At the end of 1865 the work existed in the form of an enormous manuscript which only Marx could prepare for publication. From January 1866 to March 1867, out of this mass of material, he produced the first volume of CAPITAL, in the form we have it today, a complete work. This was an achievement which displayed a terrific working capacity, as during this period he was troubled by ill-health, including a serious illness in February 1866, and by an accumulation of debts that worried him.
The final work was started in January 1866. Marx writing to Engels of that year said…”I enjoyed licking the infant clean after so many birth pangs”. No work of this nature has ever been written under more difficult circumstances. On at least two occasions, Marx fixed a time limit for its completion; in 1851 it was five weeks, in 1859 it was six weeks. Always the time limit was ignored, due to his tremendous care and scrupulous regard for facts, from which he would not be shaken, even by the impatient urging of his friend Engels.
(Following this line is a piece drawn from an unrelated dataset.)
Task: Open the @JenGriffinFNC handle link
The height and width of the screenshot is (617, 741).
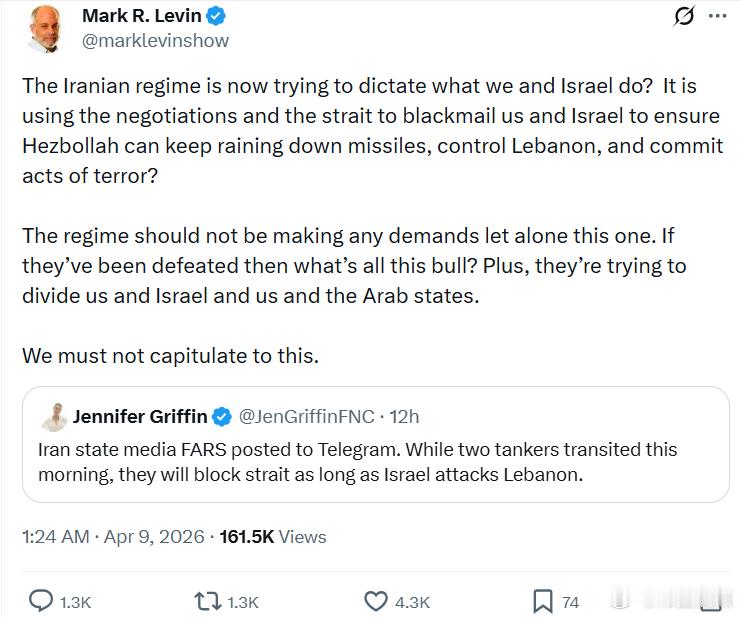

The first bundle of manuscript was sent to Meissner in November 1866. In April 1867, Marx personally took the rest of the material to Hamburg, and was able to complete the arrangements for publication.
A letter from Engels, dated April 1867, portrays the strain Marx underwent during the years of preparation:
I have always thought that the damned book on which you have worked so long was the reason for all your misfortunes. And that you could never be able to overcome them as long as you had not shaken it off. Its completeness dragged you down physically, intellectually and financially, and I can well understand that you feel a different fellow now that you have got rid of it.
The hope expressed in this letter was only partly fulfilled.
Marx, on his return to London, corrected the proof sheets and at two o’clock in the morning of the 16 August 1867 wrote to Engels informing him that the last printer’s sheets had just been corrected. “So this volume is now finished”. His tribute to Engels read…”I must thank you alone that it was possible, without your sacrifices for me, I could never possibly have done the enormous amount of work for the three volumes. I embrace you with heartfelt thanks. Greetings my dearly beloved friend”.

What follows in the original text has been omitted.